(This item originally appeared in the New York Sun on May 3, 2023.)
With the outbreak of the war in Ukraine in 2022, Russia, China and their trading partners began establishing alternative monetary and financial arrangements. A leading intellectual on these matters at Moscow, Sergei Glazyev, recently proposed a “Gold Ruble 3.0,” following the gold rubles of both the Czarist and Soviet eras.
This new system would be primarily digital, but that is actually not much different than the way things were done in the late 19th century. That was underscored in 2009 by the head of Communist China’s central bank, Zhou Xiaochuan.
“An international reserve currency,” he wrote, “should first be anchored to a stable benchmark and issued according to a clear set of rules … [Its] adjustments should be disconnected from economic conditions and sovereign interests of any single country. The acceptance of credit-based national currencies, as is the case in the current system, is a rare special case in history.”
This is the opposite of present Anglo-American dogma, which has degenerated into a doctrine of continuous macroeconomic interventionism, unrestrained by any binding rules or principles and enabled by floating fiat currencies that are unstable in value by design.
Mr. Zhou’s principles are timeless. James Madison, primary author of the American Constitution, summed it up in a single sentence: “The only adequate guarantee for the uniform and stable value of a paper currency is its convertibility into specie [gold or silver] — the least fluctuating and only universal currency.”
This describes why the Constitution — in Article I, Section 10 — prohibits the states from making anything but gold and silver coin a tender in payment of debts. This was almost immediately sidestepped by President Washington himself, who established the First Bank of the United States, an early currency-issuing central bank, in 1791.
This worried Secretary of State Jefferson, who remembered the hyperinflationary banknote-printing that only a decade earlier had reduced the value of the Continental Dollar to zero. The First Bank was closed in 1811, during Madison’s presidency.
The United States adhered to the original principle, and kept the US dollar linked to gold and silver until the floating fiat era began in 1971. During this time, the United States grew to become the wealthiest, most successful, and most influential country in the world.
America’s nearly two-century experience with gold-based money ended on a high note. The 1960s are still regarded as the most prosperous decade since 1914. Today, though, it takes almost 60 times more dollars to buy an ounce of gold than it did during the Kennedy administration, and economists still can’t figure out where “inflation” comes from.
Today, Russia is not sitting on its hands. Sberbank, the country’s largest bank (50 percent state-owned), in December launched a new gold-based cryptocurrency called “DFA.” The governments of Russia and Iran are reported to be developing a new gold-based cryptocurrency for international use.
In principle, these are not much different than existing gold-based cryptocurrencies including Tether Gold, Pax Gold, and DigixGlobal. Russian banks already offer “gold savings accounts.” It is a small step to offer “gold checking accounts” that allow payments between account holders.
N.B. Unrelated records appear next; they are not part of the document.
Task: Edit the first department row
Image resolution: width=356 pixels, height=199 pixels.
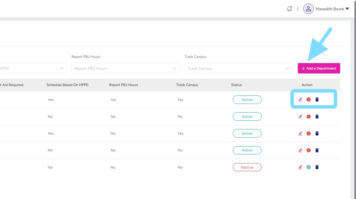Action: coord(300,100)
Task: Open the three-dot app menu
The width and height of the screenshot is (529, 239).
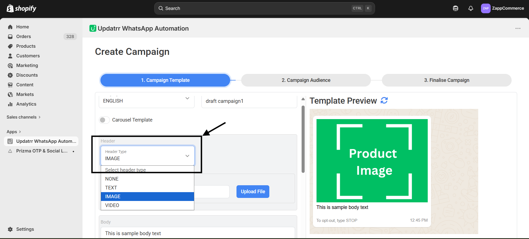Action: (518, 28)
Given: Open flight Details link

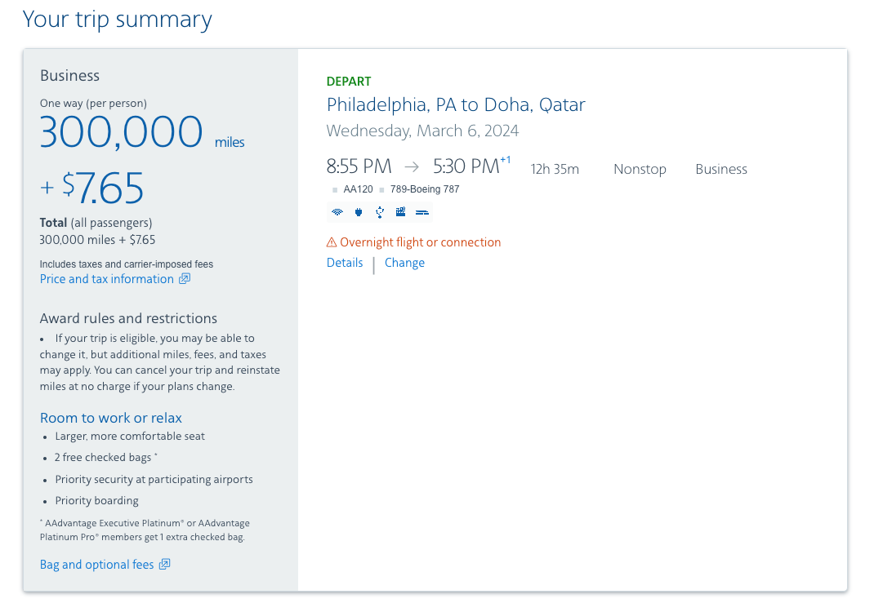Looking at the screenshot, I should click(345, 263).
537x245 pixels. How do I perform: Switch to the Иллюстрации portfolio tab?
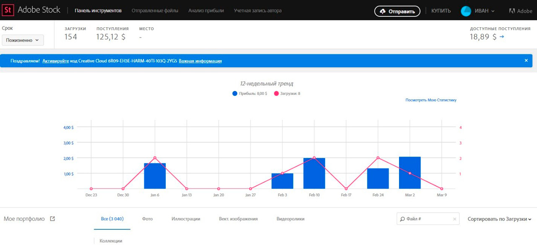[x=185, y=219]
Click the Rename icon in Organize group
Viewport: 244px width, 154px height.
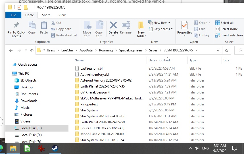pos(126,25)
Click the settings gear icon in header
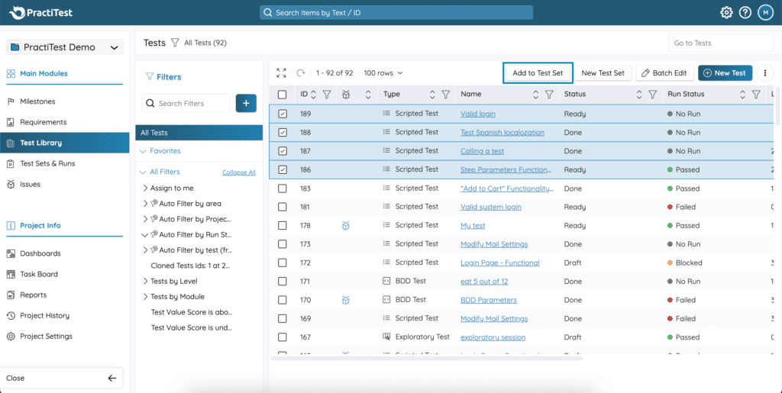This screenshot has width=782, height=393. 726,12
The gold-based currencies of the future will likely be digital or app-based, with no paper banknotes and rare use of coins. This is actually not much different from the Bank of England of 1910, which served as an international settlement clearinghouse.
It was also a “digital currency,” although the digits were kept in a ledger, with payment information relayed via undersea telegraph. Whether in the form of a paper ledger, a centralized digital ledger like all banks today, or a distributed blockchain, “gold-based digital currencies” have been around at least since the Bank of Amsterdam of the 17th century.
Communist China’s new “Digital Currency, Electronic Payment” system is expected to be linked to gold eventually, much as Mao Zedong linked the yuan to gold in 1950. China had hyperinflation in the 1940s, and bad inflation in the early 1990s.
Russia had hyperinflation in the 1990s, and several ugly currency events in the last decade. Leaders there clearly want a solution that produces a currency of “uniform and stable value,” not a politicized tool of macroeconomic manipulation. When that is what you want, there is one solution that has always been the best, and everybody knows what it is.